_PROVIDED DATA_.

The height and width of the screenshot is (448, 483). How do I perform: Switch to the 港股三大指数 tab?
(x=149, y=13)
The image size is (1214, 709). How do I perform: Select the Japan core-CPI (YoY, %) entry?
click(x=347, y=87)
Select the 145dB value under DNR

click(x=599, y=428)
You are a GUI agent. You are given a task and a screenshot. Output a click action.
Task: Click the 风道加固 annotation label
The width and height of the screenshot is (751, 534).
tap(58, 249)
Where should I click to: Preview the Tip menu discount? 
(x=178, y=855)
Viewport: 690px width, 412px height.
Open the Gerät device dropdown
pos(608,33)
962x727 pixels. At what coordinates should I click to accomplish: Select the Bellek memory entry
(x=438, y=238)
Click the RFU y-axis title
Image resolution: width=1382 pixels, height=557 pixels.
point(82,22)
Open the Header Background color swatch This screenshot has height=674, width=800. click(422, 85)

_TASK TO CARRY OUT_.
Word for word, reproduce the listing from its first line through the line that has "Viewport: 690px width, 412px height." in it, and go no further.

_WRITTEN ANSWER_.
The height and width of the screenshot is (448, 483). How do I perform: Switch to the 港股三大指数 tab?
(x=149, y=13)
The image size is (1214, 709). How do I perform: Select the Japan core-CPI (YoY, %) entry?
click(x=347, y=87)
Select the 145dB value under DNR

click(x=599, y=428)
You are a GUI agent. You are given a task and a screenshot. Output a click action.
Task: Click the 风道加固 annotation label
The width and height of the screenshot is (751, 534).
tap(58, 249)
Where should I click to: Preview the Tip menu discount? 
(x=178, y=855)
Viewport: 690px width, 412px height.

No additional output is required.